Introduction of the time here is necessary to establish various properties of the system in the later development. As Millisec counter has to be 16-bit, the problem is to model and establish properties related to continuous progression of time within Event-B. For this purpose, we introduce a new state variable, dummyTick, which is modelled as an always incrementing counter and assigned to Millisec. Variable dummyTick is a dummy variable used to establish time related system properties in this model – for example, “ground velocity update is done at some time in the future”.

    Finally, updateTime records the last update time for esmt_velocity, while set variable updateRecords keeps track of all previous ground velocity estimation times.

3.3 Second Refinement: Introducing Interrupt Service Routine

ISR in the NG velocity system is responsible for updating rotation counter and records the service request time. As per the system description, NGRotations counter is a 16-bit counter. However, it is observed that NGRotations counter can be modelled as an always incrementing counter– taking into account possible diameters of an aircraft wheel, a 16-bit rotations counter is more than enough for the longest existing runway. To model the ISR functionality, we introduce

four state variables NG Rotations, NGClick Time, oldRotationCount and interruptRecords, as well as one new event serviceInterrupt.

As discussed earlier, NGRotations is modelled as always incrementing counter that records the number of complete rotations of a nose gear wheel. We increment it by one each time an interrupt is serviced (see event serviceInterrupt below). A new state variable, oldRotationCount, is used to record previous value of NGRotations after it is updated with a new value. Variable NGClickTime is confined automatically to modular semantics as it receives values from Millisec counter.

In the same spirit of collecting information about the system states, interruptRecords is used as a set for recording time for each invocation of ISR. With the help of this information we can prove that “NG Velocity system will start estimating ground velocity only after at least one interrupt is serviced”.

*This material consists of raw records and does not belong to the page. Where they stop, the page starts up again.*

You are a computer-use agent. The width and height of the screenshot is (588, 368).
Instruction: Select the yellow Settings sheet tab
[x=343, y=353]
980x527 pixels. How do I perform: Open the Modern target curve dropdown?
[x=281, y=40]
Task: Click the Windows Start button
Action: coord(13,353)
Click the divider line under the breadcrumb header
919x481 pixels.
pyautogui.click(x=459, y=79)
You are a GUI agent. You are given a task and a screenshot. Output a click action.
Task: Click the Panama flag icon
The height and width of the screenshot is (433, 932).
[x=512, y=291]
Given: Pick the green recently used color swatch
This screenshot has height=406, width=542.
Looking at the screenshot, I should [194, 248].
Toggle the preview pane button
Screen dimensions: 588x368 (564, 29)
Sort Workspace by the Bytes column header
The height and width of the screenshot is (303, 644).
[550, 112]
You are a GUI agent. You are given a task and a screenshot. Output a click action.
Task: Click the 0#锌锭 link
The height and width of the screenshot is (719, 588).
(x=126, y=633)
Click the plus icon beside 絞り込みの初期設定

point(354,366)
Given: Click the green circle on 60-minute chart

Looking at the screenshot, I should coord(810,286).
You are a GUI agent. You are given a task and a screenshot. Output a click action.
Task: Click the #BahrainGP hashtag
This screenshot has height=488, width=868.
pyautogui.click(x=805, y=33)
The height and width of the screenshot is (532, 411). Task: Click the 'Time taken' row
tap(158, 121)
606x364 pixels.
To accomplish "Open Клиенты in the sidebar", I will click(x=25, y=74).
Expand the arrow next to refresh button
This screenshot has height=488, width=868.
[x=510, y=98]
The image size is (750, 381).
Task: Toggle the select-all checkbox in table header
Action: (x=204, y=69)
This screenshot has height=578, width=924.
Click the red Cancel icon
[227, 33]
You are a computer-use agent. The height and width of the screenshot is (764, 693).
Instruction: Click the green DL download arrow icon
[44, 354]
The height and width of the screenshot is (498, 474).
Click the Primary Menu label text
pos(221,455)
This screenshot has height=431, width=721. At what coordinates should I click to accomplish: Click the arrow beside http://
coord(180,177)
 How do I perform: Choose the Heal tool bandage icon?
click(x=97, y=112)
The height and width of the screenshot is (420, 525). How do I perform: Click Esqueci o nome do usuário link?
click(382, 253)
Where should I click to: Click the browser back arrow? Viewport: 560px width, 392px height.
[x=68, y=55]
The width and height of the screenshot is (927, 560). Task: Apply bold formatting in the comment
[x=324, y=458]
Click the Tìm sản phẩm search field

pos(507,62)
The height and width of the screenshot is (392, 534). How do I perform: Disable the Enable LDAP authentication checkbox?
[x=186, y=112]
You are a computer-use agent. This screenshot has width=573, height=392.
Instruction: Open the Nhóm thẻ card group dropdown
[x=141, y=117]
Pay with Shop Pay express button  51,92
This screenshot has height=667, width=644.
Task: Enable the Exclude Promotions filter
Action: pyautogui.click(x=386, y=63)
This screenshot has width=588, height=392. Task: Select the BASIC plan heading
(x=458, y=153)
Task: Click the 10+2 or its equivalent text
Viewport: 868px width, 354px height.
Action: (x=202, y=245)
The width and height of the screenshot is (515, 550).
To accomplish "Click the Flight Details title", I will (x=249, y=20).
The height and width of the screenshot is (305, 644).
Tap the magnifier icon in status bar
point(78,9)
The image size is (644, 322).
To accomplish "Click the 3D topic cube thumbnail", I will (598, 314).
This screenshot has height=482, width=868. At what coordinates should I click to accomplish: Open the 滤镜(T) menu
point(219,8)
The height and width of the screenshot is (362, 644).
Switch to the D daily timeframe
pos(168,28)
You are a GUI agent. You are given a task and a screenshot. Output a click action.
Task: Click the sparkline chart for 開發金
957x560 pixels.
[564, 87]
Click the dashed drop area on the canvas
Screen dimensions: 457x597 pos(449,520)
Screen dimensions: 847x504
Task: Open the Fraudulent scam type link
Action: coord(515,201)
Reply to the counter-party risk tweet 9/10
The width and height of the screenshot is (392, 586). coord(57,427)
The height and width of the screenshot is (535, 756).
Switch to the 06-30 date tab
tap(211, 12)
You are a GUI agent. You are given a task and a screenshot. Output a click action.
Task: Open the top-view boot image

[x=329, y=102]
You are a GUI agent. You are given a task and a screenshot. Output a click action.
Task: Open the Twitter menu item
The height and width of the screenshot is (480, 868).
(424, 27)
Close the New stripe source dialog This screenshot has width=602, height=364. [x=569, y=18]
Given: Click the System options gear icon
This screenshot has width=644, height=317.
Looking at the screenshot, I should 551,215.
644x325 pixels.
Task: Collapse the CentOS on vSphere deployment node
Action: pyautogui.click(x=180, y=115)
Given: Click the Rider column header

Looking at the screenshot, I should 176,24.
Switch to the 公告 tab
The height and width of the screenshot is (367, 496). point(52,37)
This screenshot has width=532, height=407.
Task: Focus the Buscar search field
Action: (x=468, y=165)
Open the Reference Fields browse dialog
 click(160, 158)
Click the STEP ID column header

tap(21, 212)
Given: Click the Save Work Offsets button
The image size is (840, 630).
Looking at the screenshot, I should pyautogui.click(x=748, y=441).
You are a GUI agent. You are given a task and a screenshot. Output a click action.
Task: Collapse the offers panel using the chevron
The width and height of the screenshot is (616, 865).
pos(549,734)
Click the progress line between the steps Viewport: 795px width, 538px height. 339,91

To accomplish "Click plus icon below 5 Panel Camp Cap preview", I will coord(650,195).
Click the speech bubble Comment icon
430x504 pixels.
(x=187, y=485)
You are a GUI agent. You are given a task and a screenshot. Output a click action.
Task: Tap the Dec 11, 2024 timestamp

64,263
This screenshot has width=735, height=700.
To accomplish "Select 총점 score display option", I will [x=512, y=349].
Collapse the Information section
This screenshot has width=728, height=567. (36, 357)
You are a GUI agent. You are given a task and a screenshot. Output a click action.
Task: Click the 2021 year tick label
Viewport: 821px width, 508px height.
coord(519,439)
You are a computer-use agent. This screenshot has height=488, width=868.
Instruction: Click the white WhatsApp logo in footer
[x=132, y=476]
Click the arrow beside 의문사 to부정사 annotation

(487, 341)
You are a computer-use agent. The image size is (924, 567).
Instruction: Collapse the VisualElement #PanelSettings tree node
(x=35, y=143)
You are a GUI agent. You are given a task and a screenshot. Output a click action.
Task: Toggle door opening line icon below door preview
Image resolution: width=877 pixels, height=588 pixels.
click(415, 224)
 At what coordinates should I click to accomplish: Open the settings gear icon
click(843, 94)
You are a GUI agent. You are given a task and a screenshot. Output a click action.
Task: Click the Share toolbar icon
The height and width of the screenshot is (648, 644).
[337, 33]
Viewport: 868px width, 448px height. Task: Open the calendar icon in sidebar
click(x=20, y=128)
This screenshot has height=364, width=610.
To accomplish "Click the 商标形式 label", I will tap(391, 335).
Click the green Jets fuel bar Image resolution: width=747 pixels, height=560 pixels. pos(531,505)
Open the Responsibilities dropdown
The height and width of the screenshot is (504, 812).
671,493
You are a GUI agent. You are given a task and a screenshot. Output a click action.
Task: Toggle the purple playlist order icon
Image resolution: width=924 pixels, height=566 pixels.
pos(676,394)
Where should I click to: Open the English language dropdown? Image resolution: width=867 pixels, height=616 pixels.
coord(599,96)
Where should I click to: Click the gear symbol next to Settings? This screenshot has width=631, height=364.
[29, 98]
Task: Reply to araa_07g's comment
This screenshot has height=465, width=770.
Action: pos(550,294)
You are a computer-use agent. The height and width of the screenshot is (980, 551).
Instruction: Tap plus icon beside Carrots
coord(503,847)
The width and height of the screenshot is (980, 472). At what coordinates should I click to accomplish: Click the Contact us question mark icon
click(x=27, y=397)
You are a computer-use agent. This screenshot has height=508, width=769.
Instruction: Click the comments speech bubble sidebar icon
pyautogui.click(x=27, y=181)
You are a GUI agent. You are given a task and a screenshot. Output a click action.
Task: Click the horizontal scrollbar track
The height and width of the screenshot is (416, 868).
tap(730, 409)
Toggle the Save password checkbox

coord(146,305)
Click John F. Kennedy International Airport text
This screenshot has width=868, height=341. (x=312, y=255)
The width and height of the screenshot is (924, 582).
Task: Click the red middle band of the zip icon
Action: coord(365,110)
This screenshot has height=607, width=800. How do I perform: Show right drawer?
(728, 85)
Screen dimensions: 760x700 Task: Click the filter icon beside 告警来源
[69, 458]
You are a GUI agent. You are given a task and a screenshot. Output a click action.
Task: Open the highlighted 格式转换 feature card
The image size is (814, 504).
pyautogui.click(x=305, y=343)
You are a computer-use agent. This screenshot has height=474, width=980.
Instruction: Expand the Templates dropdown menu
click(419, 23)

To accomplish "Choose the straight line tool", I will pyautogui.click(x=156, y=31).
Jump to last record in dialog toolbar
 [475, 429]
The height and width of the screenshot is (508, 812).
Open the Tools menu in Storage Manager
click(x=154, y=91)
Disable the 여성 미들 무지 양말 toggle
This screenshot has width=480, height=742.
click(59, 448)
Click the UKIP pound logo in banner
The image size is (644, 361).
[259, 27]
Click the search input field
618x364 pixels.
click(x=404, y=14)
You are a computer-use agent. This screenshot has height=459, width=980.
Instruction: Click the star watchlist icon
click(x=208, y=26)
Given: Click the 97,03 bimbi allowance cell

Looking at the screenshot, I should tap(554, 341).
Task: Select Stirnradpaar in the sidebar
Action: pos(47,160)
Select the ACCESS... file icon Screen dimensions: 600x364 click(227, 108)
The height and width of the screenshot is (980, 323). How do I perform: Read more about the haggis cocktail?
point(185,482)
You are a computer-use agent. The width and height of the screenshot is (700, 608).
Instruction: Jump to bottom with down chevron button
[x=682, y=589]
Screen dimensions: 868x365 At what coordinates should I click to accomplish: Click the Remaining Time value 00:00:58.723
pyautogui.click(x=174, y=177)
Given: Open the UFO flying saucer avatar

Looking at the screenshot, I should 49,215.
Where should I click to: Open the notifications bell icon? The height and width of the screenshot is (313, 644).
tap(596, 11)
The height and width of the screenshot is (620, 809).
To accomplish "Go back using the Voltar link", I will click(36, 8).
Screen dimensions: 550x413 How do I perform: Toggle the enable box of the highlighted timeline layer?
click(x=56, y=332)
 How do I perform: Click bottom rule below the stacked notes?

Invariants (3,4,5,6) establish new properties related to serving an interrupt introduced by a serviceInterrupt event. Finally, one more detail is revealed in this refinement – velocity estimations occur only after at least one interrupt has been serviced. This is achieved by strengthening guards of updateGroundVelocity: interruptRecords \(\ne \varnothing \).

3.4 Third Refinement: Introducing an Electro-Mechanical Sensor

The sensor is responsible for generating a click. We model it as a hardware interrupt generated after each complete rotation. click is represented by either 0 or 1, where 0 indicates that there is no hardware interrupt or a requested interrupt has been served, while 1 indicates that there is a new hardware interrupt and it needs to be served. To model this sensor we introduce events for monitoring rotation progress and detection of a complete rotation. Finally, this refinement also addresses that no false-positive click is generated and each complete rotation takes some time.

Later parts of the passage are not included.